Results.  Head in space flexion orientation and angular excursions were greater during stair ascent and greater still during stair descent as compared to level walking.  This indicates a progressively significant increase in the challenge to head stability.  Neck flexion orientation in space and angular excursion were greater during stair descent as compared to level walking.  Movement patterns between segment pairs demonstrated phase leads and lags between segments when threats to head stability were minimal.  With increased challenge to head stability, segments moved synchronously in opposite directions to maintain balance.  With further challenges to head stability, segments moved synchronously in the same direction to maintain body segment alignment.

Conclusions.  Head stabilization was significantly challenged when ascending stairs and is further challenged while descending stairs.  Movement patterns reflected changes associated with challenges to head stability.  Increased head excursion during stair ambulation may reflect the need to orient vision for foot placement.  Results suggest that individuals with visual or vestibular deficits may be at risk for falls during stair ambulation.

Cromwell, RL, Newton, RA, Forrest, G: Head stabilization in older adults while walking under altered visual conditions.  International Society for Posture and Gait Research in press.

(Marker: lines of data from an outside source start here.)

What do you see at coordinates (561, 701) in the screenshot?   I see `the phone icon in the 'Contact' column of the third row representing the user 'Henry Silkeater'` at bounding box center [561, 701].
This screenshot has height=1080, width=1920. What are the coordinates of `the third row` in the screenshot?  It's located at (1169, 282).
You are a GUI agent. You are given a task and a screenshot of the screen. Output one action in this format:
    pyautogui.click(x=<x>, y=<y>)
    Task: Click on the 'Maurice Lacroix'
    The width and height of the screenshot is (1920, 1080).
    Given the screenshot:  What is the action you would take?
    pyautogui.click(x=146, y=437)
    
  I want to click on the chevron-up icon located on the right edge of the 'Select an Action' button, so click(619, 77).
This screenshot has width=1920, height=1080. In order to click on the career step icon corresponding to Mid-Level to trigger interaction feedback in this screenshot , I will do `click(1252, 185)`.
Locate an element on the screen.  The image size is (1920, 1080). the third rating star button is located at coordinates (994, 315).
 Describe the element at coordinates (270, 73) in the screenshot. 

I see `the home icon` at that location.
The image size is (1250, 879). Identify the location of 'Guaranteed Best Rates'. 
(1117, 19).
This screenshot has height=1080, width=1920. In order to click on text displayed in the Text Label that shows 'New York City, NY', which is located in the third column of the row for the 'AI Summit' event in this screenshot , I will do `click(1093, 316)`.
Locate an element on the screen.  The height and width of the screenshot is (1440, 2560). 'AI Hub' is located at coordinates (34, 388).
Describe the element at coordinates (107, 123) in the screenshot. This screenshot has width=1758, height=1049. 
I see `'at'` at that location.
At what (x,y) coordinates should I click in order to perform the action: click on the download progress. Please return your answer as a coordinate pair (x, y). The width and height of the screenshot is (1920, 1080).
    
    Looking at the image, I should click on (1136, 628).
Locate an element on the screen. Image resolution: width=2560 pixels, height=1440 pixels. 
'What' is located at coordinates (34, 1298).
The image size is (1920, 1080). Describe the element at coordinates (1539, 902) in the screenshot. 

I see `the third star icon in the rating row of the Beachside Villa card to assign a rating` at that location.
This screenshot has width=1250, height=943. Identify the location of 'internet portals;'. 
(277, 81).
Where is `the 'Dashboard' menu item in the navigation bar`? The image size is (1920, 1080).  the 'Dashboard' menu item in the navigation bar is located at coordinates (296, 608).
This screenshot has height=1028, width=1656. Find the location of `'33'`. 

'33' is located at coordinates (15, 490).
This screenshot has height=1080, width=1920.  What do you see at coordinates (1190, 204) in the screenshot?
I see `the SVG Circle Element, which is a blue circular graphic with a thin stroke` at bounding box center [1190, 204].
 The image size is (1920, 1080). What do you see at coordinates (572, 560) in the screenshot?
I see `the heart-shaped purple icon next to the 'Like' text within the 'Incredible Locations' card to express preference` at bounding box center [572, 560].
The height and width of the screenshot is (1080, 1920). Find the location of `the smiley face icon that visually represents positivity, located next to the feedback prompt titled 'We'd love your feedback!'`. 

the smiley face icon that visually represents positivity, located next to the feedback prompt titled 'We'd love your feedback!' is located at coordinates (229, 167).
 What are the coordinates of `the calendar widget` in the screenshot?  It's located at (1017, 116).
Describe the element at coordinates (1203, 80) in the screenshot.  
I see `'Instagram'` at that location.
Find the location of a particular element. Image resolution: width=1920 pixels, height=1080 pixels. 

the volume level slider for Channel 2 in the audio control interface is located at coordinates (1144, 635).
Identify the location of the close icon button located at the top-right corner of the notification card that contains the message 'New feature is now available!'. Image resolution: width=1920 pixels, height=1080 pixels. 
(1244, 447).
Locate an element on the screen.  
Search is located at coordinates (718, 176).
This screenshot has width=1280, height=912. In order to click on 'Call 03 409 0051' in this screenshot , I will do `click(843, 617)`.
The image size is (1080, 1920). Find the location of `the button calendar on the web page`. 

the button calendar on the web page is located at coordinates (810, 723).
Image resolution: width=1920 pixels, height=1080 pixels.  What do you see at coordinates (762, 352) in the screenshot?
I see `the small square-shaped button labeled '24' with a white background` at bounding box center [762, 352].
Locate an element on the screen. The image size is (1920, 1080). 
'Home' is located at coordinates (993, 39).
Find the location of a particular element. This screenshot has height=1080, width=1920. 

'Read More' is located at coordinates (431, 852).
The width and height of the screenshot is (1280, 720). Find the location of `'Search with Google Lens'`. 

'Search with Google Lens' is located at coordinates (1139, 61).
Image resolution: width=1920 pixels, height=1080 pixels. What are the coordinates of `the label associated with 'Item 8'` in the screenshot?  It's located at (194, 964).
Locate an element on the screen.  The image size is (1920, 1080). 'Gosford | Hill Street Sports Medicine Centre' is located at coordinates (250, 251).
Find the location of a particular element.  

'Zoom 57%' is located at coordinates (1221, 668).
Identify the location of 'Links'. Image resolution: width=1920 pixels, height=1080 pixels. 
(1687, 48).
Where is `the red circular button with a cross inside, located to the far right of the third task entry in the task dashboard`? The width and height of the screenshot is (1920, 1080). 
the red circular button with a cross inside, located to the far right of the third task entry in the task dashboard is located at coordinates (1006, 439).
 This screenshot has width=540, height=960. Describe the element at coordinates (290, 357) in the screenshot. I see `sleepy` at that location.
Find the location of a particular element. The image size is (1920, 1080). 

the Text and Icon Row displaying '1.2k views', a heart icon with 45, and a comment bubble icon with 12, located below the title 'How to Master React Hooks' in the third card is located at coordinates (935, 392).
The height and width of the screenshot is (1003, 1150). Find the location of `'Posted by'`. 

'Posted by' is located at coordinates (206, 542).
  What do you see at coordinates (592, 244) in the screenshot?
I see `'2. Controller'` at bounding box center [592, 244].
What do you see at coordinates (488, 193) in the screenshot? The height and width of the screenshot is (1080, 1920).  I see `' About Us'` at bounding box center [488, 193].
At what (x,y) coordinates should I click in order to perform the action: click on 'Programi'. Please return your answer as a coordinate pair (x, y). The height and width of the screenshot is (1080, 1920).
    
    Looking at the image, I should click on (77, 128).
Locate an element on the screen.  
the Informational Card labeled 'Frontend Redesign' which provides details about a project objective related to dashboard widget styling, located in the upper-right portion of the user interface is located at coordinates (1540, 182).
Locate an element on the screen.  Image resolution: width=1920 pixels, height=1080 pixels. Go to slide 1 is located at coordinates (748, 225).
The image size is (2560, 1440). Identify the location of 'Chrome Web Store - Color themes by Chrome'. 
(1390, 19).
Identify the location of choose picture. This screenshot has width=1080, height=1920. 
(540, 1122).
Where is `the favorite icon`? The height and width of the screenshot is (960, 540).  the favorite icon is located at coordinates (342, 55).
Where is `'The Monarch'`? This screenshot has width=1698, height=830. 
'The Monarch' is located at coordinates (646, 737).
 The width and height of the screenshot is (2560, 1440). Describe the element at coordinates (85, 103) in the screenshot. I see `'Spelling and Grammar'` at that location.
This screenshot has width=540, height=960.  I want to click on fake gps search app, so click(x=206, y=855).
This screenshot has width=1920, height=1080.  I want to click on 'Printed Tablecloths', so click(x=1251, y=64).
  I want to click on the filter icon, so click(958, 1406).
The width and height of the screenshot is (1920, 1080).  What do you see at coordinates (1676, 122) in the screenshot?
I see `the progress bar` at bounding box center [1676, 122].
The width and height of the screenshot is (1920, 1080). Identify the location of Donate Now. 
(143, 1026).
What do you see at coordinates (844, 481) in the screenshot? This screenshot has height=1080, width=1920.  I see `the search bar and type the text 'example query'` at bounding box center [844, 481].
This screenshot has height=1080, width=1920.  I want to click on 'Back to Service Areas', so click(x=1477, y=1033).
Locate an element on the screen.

     This study examined adaptive motor strategies for head stabilization in older adults while walking with eyes open (EO), eyes closed (EC) and fixed gaze (FG).  Sagittal plane head and trunk angular velocities in space were obtained for 17 older adults and 20 young adults.  Frequency analyses determined head on trunk with respect to trunk gains and phases for the purpose of examining motor patterns.  Average walking velocity and cadence were  also determined.  Older adults decreased walking velocity for all conditions displaying decreased cadence with EC.  Gain values decreased for older adults during EO.  Older adult gains increased during FG, resembling young adult values.  EC produced diminished coordination displaying increased gains and phases.  Adaptations made by older adults during EO walking serve to increase stability and protect against falls.  FG improved movement patterns in older adults.  Without vision, head stability decreased suggesting impaired plasticity of vestibular and proprioceptive systems with age.